The Oakdale School was soon too small and was forced to hire another teacher. The history of Oakdale School has been told many different ways, but people who were there say it was located in the back of the Barngrover's homestead. Shortly after the installation of a second teacher a second school was opened on the A. Merchant Lease located in Common School District 21.

In 1921, by a special act of legislature, the Hull ISD was organized and the board held their first meeting on July 29, 1921. At the meeting, the school board decided to purchase an old hotel building on FM 770 in Daisetta & moved Oakdale closer to the business section of town. The school facilities soon became too small & a bunk-shack was donated by Humble Oil Company to enlarge them. The three-teacher school continued in Hull and necessary equipment was purchased to furnish the new schools in addition to Oakdale. There were 10 grades taught and no extracurricular activities. The school district expanded to house a rapidly increasing school population.
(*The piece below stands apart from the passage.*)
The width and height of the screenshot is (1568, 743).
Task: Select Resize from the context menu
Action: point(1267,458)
In 1922 the board decided to take out a bond that totaled $100,000. The school site was then expanded to 10 acre through purchases and a gift. A wooden building was built to house the 6th-10th grades. The first five grades were still held in the old hotel building. The hotel building was abandoned in 1923, and 1st-5th grades were relocated to a temporary building and an 11th grade was added to the school. By the 1924-1925 school years the school had 30 teachers and several new additions. Modern equipment had been installed for the new extracurricular classes: home economics, commercial subjects, and a library. The high-school boasted 4.5 units of accredited studies during this school year.
Construction for the first Hull & Daisetta schools started during the summer of 1925. Construction was funded by $190,000 of the proceeds of the bond purchases issued in 1922 and 1925. The Daisetta school outlay was $136,000. The Hull elementary was $44,000. The buildings were completed December 1925 and classes began January 2, 1926.
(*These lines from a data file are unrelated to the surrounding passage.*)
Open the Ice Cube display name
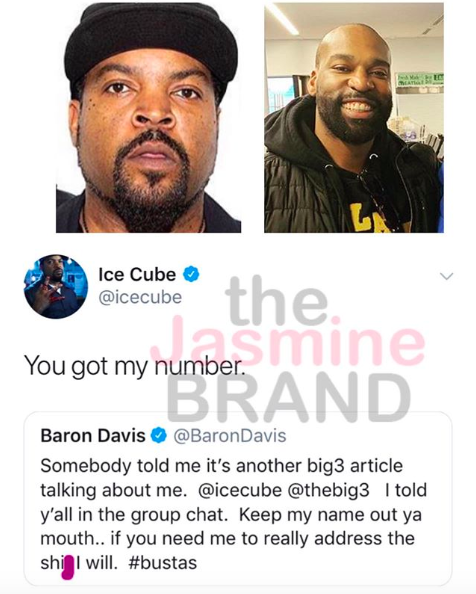 coord(137,274)
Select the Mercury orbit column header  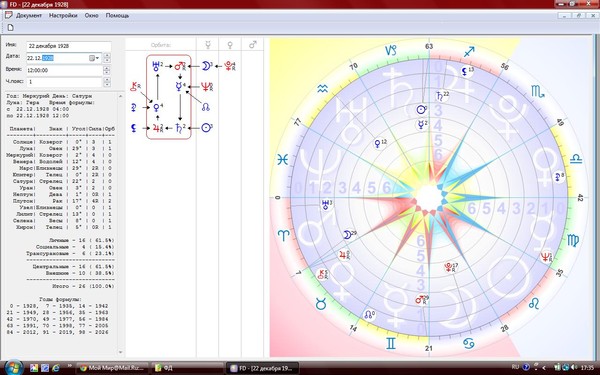pos(208,45)
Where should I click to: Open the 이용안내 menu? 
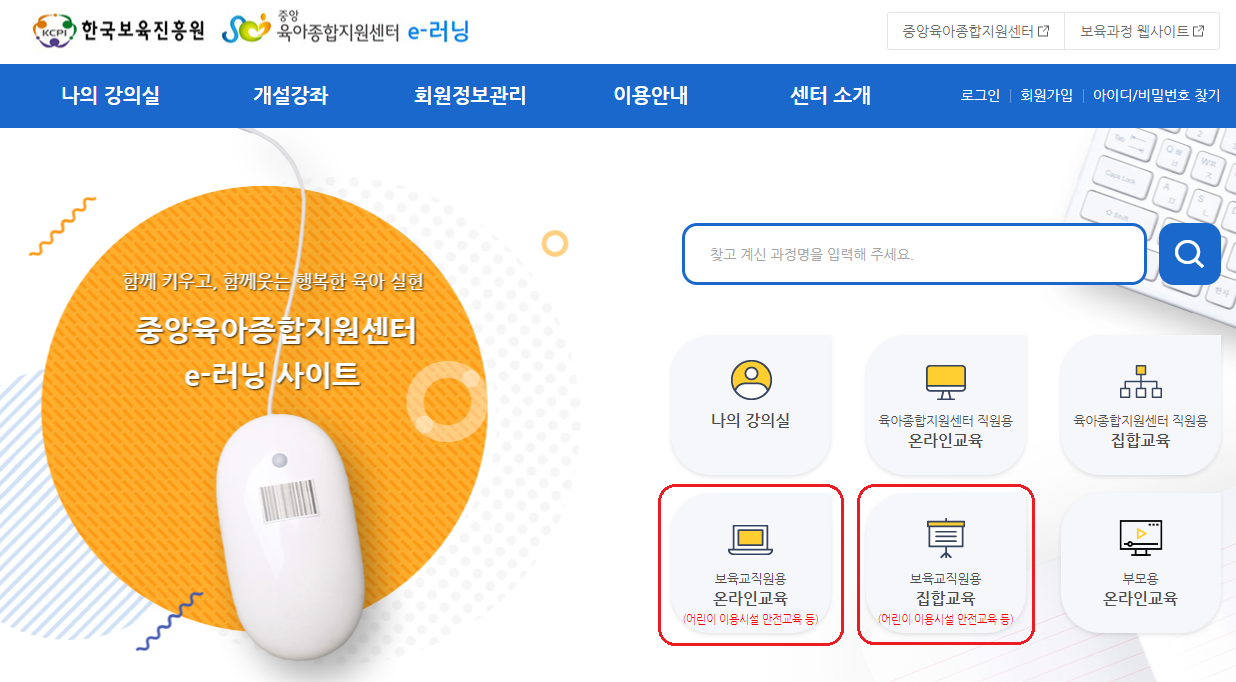[x=651, y=96]
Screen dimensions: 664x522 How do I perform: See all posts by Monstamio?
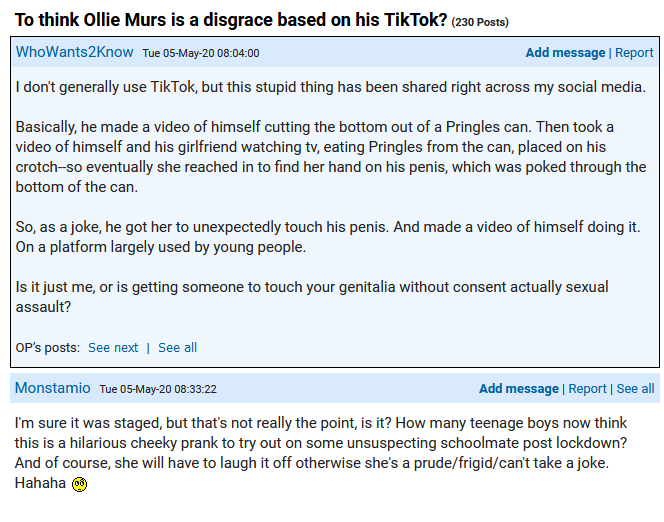(635, 389)
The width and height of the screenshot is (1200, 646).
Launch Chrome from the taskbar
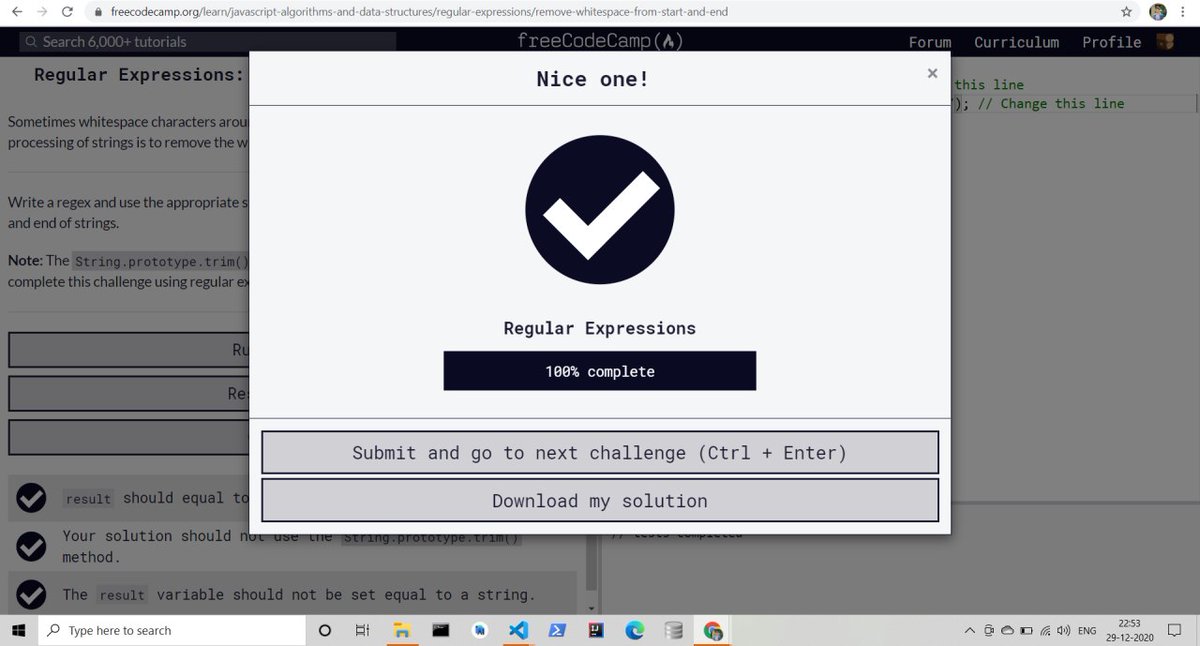tap(713, 630)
A special act of a called session of the 39th Texas State Legislature in 1925 changed the name of the district to Hull-Daisetta Independent School District and enlarged the district's boundaries to their present locations. As the school grew in enrollment, the curriculum was expanded to 29.5 credit units and the teaching staff was increased to a high of 42.

The Woodson School of Hull-Daisetta ISD was organized in 1938 for the African-American community. The two-teacher school was an elementary school conducted in crude, unsealed buildings. Teaching equipment was in extremely short supply and black oil cloth was used for blackboards. The school terms were short varying from 3–7 months with a normal term of four. The old school was heated by wood stoves and did not have electricity. High school work was first offered to the black in 1942.

As enrollment increased at Woodson, the curriculum grew. Vocational agriculture, athletics, home economics and a band were successfully added to the curriculum.

The present educational plant was built in 3 stages. The agriculture building was built in 1949. The present high-school building was built in 1952, followed by the elementary and gym in 1956.

In 1963, the citizens of Hull-Daisetta voted to purchase a $1,000,000 bond for the purpose of replacing the high school, the elementary, and to build a new band hall at Woodson. The project was completed in 1965.

In March 1966 the Woodson School was integrated with the other schools in the district creating a totally integrated district. This was one of the most successful integrations in the state and is still a model today.

The present district encompasses 70 sqmi. The socio-economic of the population is low-middle class and upper-lower class. The school offers a comprehensive education and is fully accredited.

The district changed to a four-day school week in fall 2022. The district conducted surveys and found respondents in favor of doing this.

==Schools==
- Hull-Daisetta High School (grades 9–12)
- Hull-Daisetta Junior High School (grades 7–8)
- Hull-Daisetta Elementary School (grades PK-6)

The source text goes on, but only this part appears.